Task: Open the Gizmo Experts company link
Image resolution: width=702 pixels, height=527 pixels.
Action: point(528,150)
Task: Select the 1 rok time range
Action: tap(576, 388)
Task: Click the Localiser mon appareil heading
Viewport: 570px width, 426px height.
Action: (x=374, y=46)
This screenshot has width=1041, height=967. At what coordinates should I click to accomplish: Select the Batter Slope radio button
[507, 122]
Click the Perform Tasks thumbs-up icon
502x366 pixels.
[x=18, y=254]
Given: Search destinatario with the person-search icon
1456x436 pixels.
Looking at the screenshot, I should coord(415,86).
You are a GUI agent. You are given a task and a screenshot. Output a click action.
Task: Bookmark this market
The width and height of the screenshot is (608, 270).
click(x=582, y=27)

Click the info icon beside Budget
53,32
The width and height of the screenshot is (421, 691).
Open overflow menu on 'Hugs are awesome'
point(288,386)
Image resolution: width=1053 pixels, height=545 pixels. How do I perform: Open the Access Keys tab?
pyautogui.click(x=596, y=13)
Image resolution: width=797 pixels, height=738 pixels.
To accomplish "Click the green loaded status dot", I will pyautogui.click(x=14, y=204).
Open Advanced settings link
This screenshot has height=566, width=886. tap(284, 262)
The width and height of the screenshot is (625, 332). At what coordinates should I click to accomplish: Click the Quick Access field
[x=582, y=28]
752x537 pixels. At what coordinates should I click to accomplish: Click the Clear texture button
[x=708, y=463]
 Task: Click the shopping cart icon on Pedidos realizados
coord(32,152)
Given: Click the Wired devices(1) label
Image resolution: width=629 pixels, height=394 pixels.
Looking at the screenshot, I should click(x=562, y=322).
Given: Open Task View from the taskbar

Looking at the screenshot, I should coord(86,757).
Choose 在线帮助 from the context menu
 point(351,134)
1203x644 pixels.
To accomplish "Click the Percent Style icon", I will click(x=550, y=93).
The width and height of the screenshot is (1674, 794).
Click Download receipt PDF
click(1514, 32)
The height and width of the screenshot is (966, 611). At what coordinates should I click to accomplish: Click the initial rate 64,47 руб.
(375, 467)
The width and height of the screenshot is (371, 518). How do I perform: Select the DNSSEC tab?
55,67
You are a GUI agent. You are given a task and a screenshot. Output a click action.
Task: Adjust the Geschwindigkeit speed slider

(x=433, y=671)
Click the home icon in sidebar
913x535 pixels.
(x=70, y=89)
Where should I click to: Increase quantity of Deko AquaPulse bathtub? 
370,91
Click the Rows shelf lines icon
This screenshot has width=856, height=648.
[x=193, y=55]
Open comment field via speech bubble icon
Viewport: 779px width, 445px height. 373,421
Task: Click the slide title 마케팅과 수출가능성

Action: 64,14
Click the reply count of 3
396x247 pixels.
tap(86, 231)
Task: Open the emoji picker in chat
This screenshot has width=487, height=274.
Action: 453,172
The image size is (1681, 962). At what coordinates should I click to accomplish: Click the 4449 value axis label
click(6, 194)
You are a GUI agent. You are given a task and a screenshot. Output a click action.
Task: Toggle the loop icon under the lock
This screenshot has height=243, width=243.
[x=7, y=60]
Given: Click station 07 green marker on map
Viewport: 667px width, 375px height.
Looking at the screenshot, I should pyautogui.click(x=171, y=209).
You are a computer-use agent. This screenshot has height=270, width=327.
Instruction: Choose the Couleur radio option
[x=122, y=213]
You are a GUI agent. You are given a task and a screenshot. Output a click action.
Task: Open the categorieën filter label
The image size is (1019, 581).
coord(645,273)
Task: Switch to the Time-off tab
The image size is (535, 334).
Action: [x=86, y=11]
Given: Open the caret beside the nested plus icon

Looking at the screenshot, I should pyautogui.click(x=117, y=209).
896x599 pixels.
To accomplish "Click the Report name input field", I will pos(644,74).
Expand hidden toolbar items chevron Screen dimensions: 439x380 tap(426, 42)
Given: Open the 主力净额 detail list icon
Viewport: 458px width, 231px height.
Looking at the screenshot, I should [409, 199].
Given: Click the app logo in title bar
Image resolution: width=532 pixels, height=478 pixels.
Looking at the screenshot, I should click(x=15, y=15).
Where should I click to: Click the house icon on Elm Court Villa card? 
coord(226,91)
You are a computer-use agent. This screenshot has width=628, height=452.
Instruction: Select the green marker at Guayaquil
┄┄┄┄┄┄┄┄┄┄┄┄┄┄┄┄┄┄┄┄
#### [Description of the task]
Give every line of the records above as a JSON list of strings, with one string per line and no entries for blank lines.

#### [Exercise response]
[
  "Task: Open the Gizmo Experts company link",
  "Image resolution: width=702 pixels, height=527 pixels.",
  "Action: point(528,150)",
  "Task: Select the 1 rok time range",
  "Action: tap(576, 388)",
  "Task: Click the Localiser mon appareil heading",
  "Viewport: 570px width, 426px height.",
  "Action: (x=374, y=46)",
  "This screenshot has width=1041, height=967. At what coordinates should I click to accomplish: Select the Batter Slope radio button",
  "[507, 122]",
  "Click the Perform Tasks thumbs-up icon",
  "502x366 pixels.",
  "[x=18, y=254]",
  "Given: Search destinatario with the person-search icon",
  "1456x436 pixels.",
  "Looking at the screenshot, I should coord(415,86).",
  "You are a GUI agent. You are given a task and a screenshot. Output a click action.",
  "Task: Bookmark this market",
  "The width and height of the screenshot is (608, 270).",
  "click(x=582, y=27)",
  "Click the info icon beside Budget",
  "53,32",
  "The width and height of the screenshot is (421, 691).",
  "Open overflow menu on 'Hugs are awesome'",
  "point(288,386)",
  "Image resolution: width=1053 pixels, height=545 pixels. How do I perform: Open the Access Keys tab?",
  "pyautogui.click(x=596, y=13)",
  "Image resolution: width=797 pixels, height=738 pixels.",
  "To accomplish \"Click the green loaded status dot\", I will pyautogui.click(x=14, y=204).",
  "Open Advanced settings link",
  "This screenshot has height=566, width=886. tap(284, 262)",
  "The width and height of the screenshot is (625, 332). At what coordinates should I click to accomplish: Click the Quick Access field",
  "[x=582, y=28]",
  "752x537 pixels. At what coordinates should I click to accomplish: Click the Clear texture button",
  "[x=708, y=463]",
  " Task: Click the shopping cart icon on Pedidos realizados",
  "coord(32,152)",
  "Given: Click the Wired devices(1) label",
  "Image resolution: width=629 pixels, height=394 pixels.",
  "Looking at the screenshot, I should click(x=562, y=322).",
  "Given: Open Task View from the taskbar",
  "Looking at the screenshot, I should coord(86,757).",
  "Choose 在线帮助 from the context menu",
  " point(351,134)",
  "1203x644 pixels.",
  "To accomplish \"Click the Percent Style icon\", I will click(x=550, y=93).",
  "The width and height of the screenshot is (1674, 794).",
  "Click Download receipt PDF",
  "click(1514, 32)",
  "The height and width of the screenshot is (966, 611). At what coordinates should I click to accomplish: Click the initial rate 64,47 руб.",
  "(375, 467)",
  "The width and height of the screenshot is (371, 518). How do I perform: Select the DNSSEC tab?",
  "55,67",
  "You are a GUI agent. You are given a task and a screenshot. Output a click action.",
  "Task: Adjust the Geschwindigkeit speed slider",
  "(x=433, y=671)",
  "Click the home icon in sidebar",
  "913x535 pixels.",
  "(x=70, y=89)",
  "Where should I click to: Increase quantity of Deko AquaPulse bathtub? ",
  "370,91",
  "Click the Rows shelf lines icon",
  "This screenshot has width=856, height=648.",
  "[x=193, y=55]",
  "Open comment field via speech bubble icon",
  "Viewport: 779px width, 445px height. 373,421",
  "Task: Click the slide title 마케팅과 수출가능성",
  "Action: 64,14",
  "Click the reply count of 3",
  "396x247 pixels.",
  "tap(86, 231)",
  "Task: Open the emoji picker in chat",
  "This screenshot has width=487, height=274.",
  "Action: 453,172",
  "The image size is (1681, 962). At what coordinates should I click to accomplish: Click the 4449 value axis label",
  "click(6, 194)",
  "You are a GUI agent. You are given a task and a screenshot. Output a click action.",
  "Task: Toggle the loop icon under the lock",
  "This screenshot has height=243, width=243.",
  "[x=7, y=60]",
  "Given: Click station 07 green marker on map",
  "Viewport: 667px width, 375px height.",
  "Looking at the screenshot, I should pyautogui.click(x=171, y=209).",
  "You are a computer-use agent. This screenshot has height=270, width=327.",
  "Instruction: Choose the Couleur radio option",
  "[x=122, y=213]",
  "You are a GUI agent. You are given a task and a screenshot. Output a click action.",
  "Task: Open the categorieën filter label",
  "The image size is (1019, 581).",
  "coord(645,273)",
  "Task: Switch to the Time-off tab",
  "The image size is (535, 334).",
  "Action: [x=86, y=11]",
  "Given: Open the caret beside the nested plus icon",
  "Looking at the screenshot, I should pyautogui.click(x=117, y=209).",
  "896x599 pixels.",
  "To accomplish \"Click the Report name input field\", I will pos(644,74).",
  "Expand hidden toolbar items chevron Screen dimensions: 439x380 tap(426, 42)",
  "Given: Open the 主力净额 detail list icon",
  "Viewport: 458px width, 231px height.",
  "Looking at the screenshot, I should [409, 199].",
  "Given: Click the app logo in title bar",
  "Image resolution: width=532 pixels, height=478 pixels.",
  "Looking at the screenshot, I should click(x=15, y=15).",
  "Where should I click to: Click the house icon on Elm Court Villa card? ",
  "coord(226,91)",
  "You are a computer-use agent. This screenshot has width=628, height=452.",
  "Instruction: Select the green marker at Guayaquil"
]